L'Hopital's Rule states that if $\lim\limits_{x \to c} \frac{f(x)}{g(x)}$ is of the form $\frac{0}{0}$ or $\frac{\infty}{\infty}$, then $\lim\limits_{x \to c} \frac{f(x)}{g(x)} = \lim\limits_{x \to c} \frac{f'(x)}{g'(x)}$, provided the latter limit exists.

Let $f(x) = \tan 2x$ (the numerator) and $g(x) = x - \pi/2$ (the denominator).

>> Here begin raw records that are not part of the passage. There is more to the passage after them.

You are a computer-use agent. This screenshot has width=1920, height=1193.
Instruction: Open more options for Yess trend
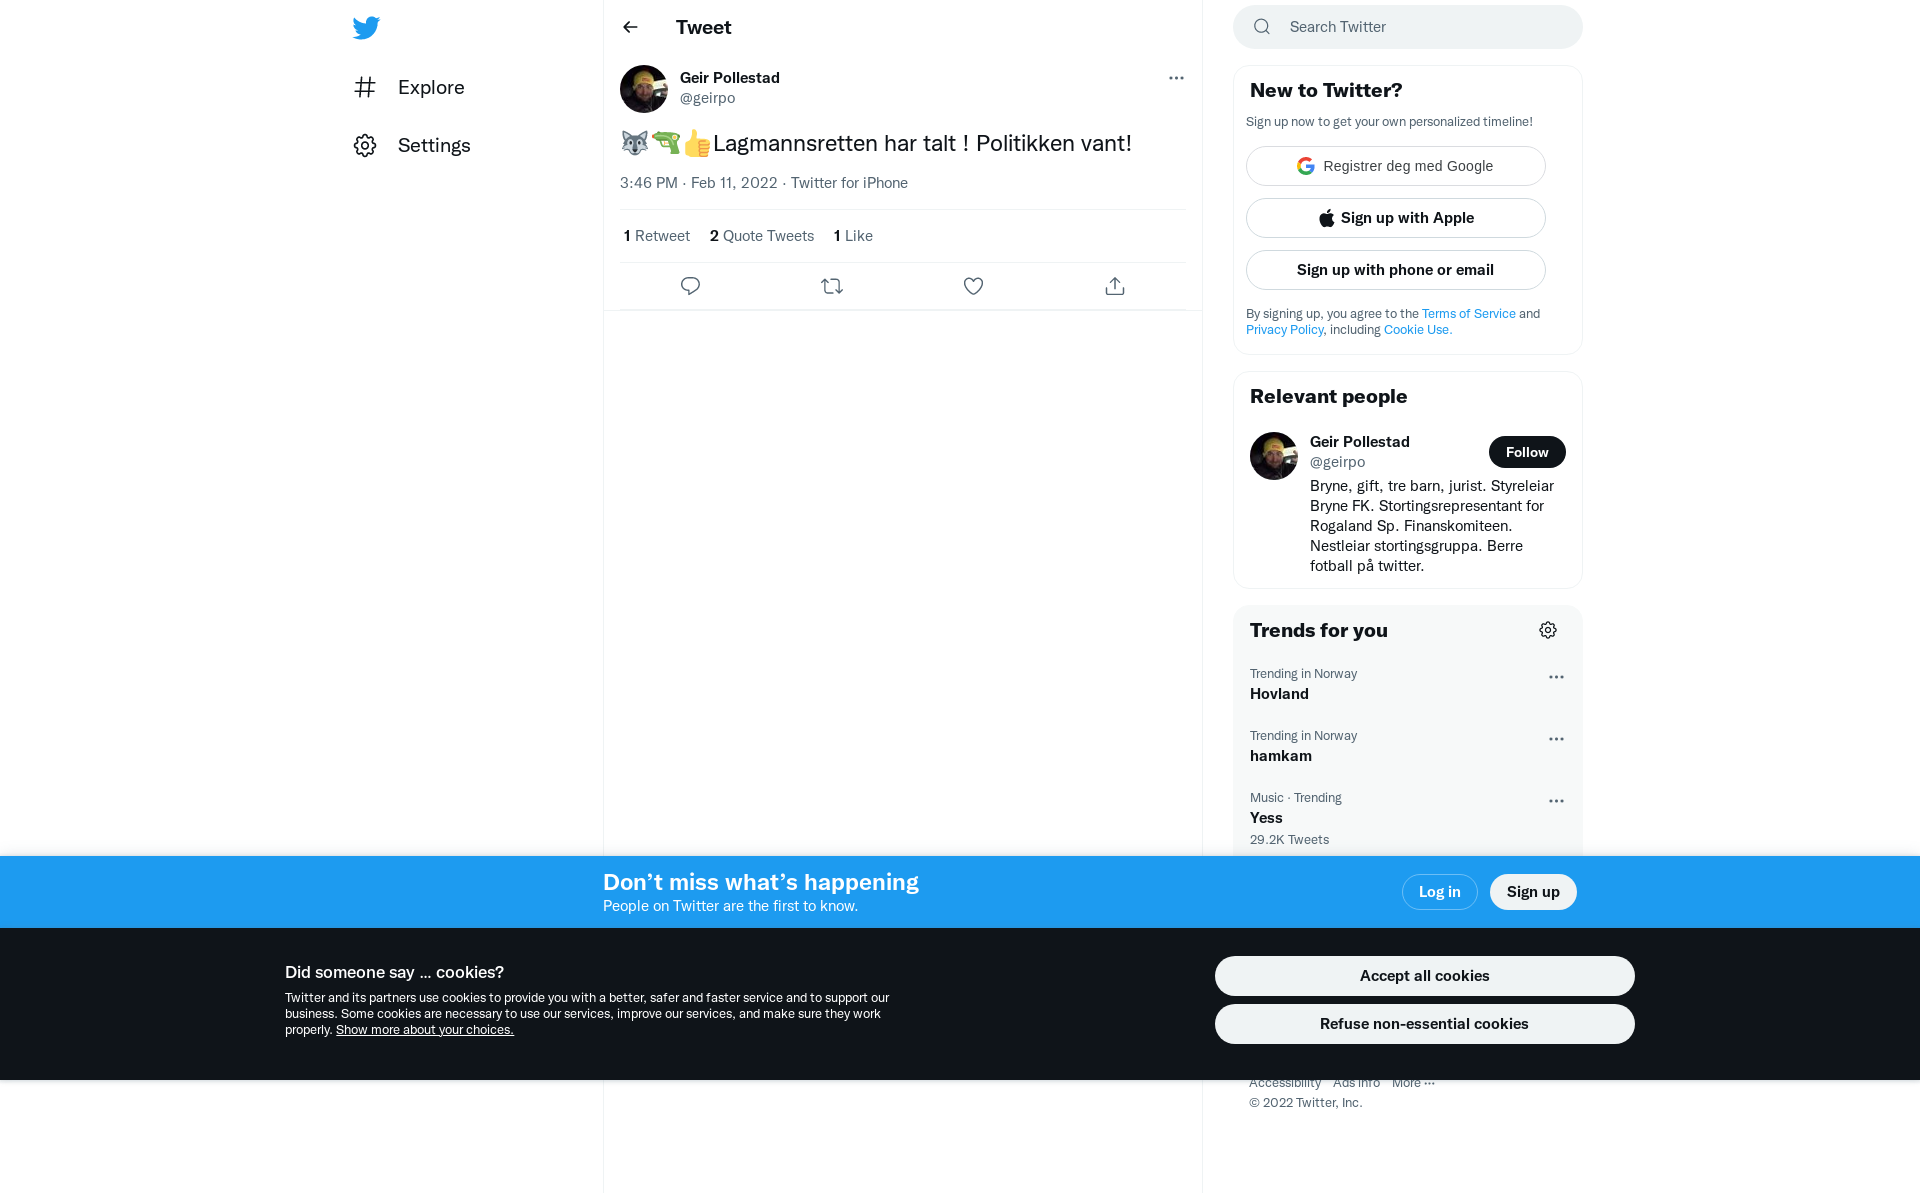coord(1556,801)
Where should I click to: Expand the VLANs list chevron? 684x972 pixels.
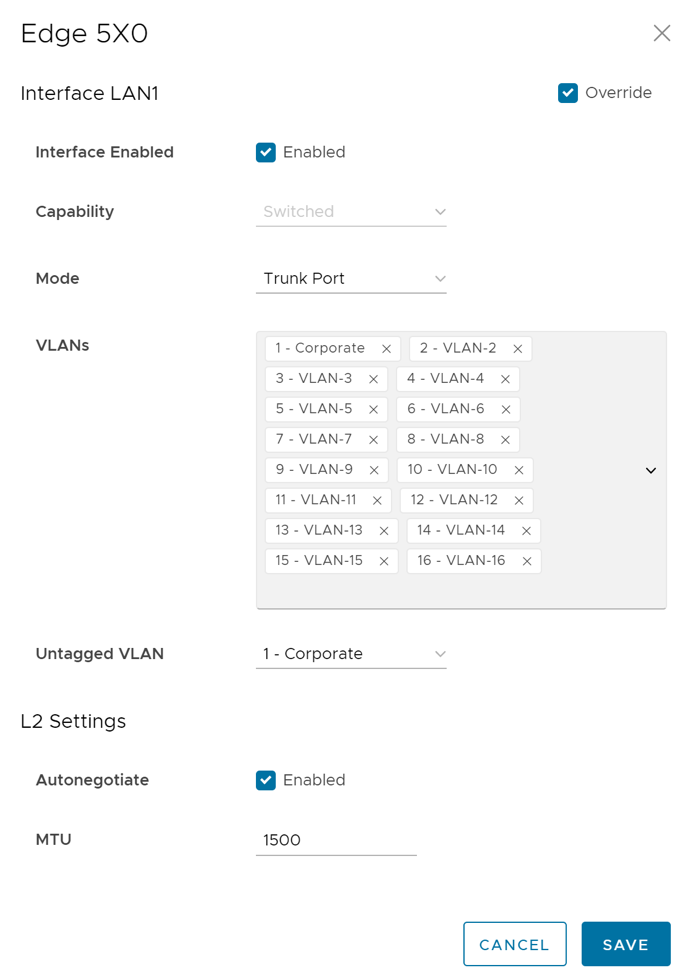tap(651, 470)
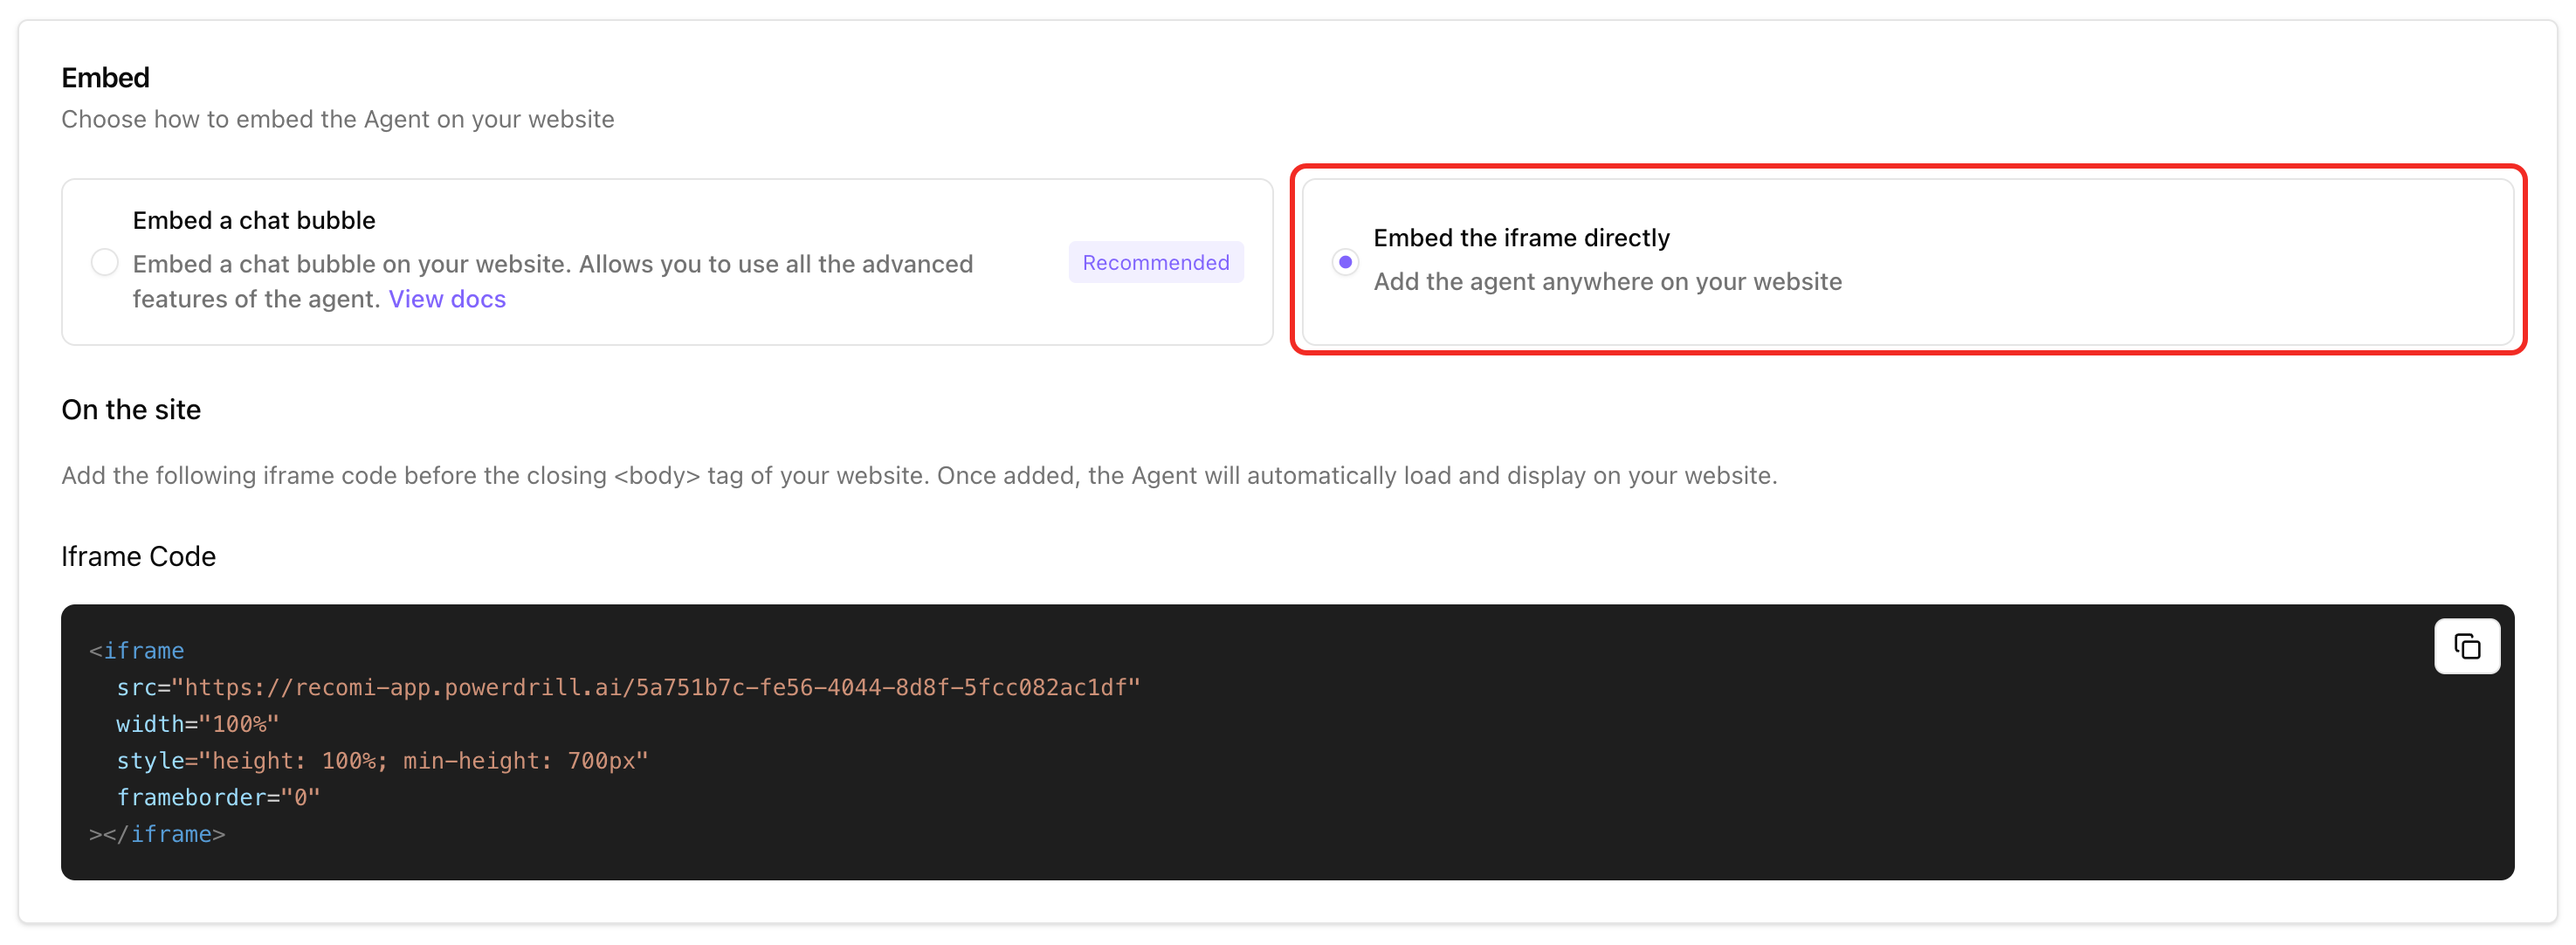Click the src URL line in code
Image resolution: width=2576 pixels, height=945 pixels.
pos(628,688)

Find the derivative of the numerator $f(x)$ with respect to $x$ using the chain rule:

$f'(x) = \frac{d}{dx}(\tan 2x)$

$f'(x) = \sec^2(2x) \cdot \frac{d}{dx}(2x)$

$f'(x) = \sec^2(2x) \cdot 2 = 2 \sec^2 2x$

Find the derivative of the denominator $g(x)$ with respect to $x$:

$g'(x) = \frac{d}{dx}(x - \pi/2)$

$g'(x) = \frac{d}{dx}(x) - \frac{d}{dx}(\pi/2)$

$g'(x) = 1 - 0 = 1$

Apply L'Hopital's Rule by taking the limit of the ratio of the derivatives:

$\lim\limits_{x \to \pi/2} \frac{\tan 2x}{x - \pi/2} = \lim\limits_{x \to \pi/2} \frac{2 \sec^2 2x}{1}$

$= \lim\limits_{x \to \pi/2} 2 \sec^2 2x$

Now, evaluate the limit by substituting $x = \pi/2$ into the expression:

$= 2 \sec^2 (2 \cdot \pi/2)$

$= 2 \sec^2 \pi$

Recall that $\sec \pi = \frac{1}{\cos \pi}$. The value of $\cos \pi$ is $-1$.

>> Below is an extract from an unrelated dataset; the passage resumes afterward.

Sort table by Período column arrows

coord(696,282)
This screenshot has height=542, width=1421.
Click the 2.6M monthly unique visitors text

So, $\sec \pi = \frac{1}{-1} = -1$.

Therefore, $\sec^2 \pi = (-1)^2 = 1$.

Substitute this value back into the limit:

$= 2 \cdot 1$

$= 2$

Both methods yield the same result.

The final answer is 2.

Given:

The function is $f(x) = (x^2 + 1) \cos x$.

Solution:

We need to find the derivative of $f(x) = (x^2 + 1) \cos x$. The function is a product of two functions, so we will use the Product Rule for differentiation.

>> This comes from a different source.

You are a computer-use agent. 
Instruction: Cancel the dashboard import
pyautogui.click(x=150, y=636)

The Product Rule states that if $f(x) = u(x)v(x)$, where $u(x)$ and $v(x)$ are differentiable functions, then the derivative of $f(x)$ is given by:

$f'(x) = u'(x)v(x) + u(x)v'(x)$

In our function $f(x) = (x^2 + 1) \cos x$, we identify the two functions:

Let $u(x) = x^2 + 1$.

Let $v(x) = \cos x$.

Now, find the derivatives of $u(x)$ and $v(x)$ with respect to $x$:

The derivative of $u(x) = x^2 + 1$ is:

$u'(x) = \frac{d}{dx}(x^2 + 1)$

$u'(x) = \frac{d}{dx}(x^2) + \frac{d}{dx}(1)$

$u'(x) = 2x + 0$

$u'(x) = 2x$

The derivative of $v(x) = \cos x$ is:

$v'(x) = \frac{d}{dx}(\cos x)$

$v'(x) = -\sin x$

Substitute $u(x)$, $v(x)$, $u'(x)$, and $v'(x)$ into the Product Rule formula $f'(x) = u'(x)v(x) + u(x)v'(x)$:

$f'(x) = (2x)(\cos x) + (x^2 + 1)(-\sin x)$

Simplify the expression:

$f'(x) = 2x \cos x - (x^2 + 1) \sin x$

$f'(x) = 2x \cos x - x^2 \sin x - \sin x$

The derivative of $f(x) = (x^2 + 1) \cos x$ is $f'(x) = 2x \cos x - (x^2 + 1) \sin x$.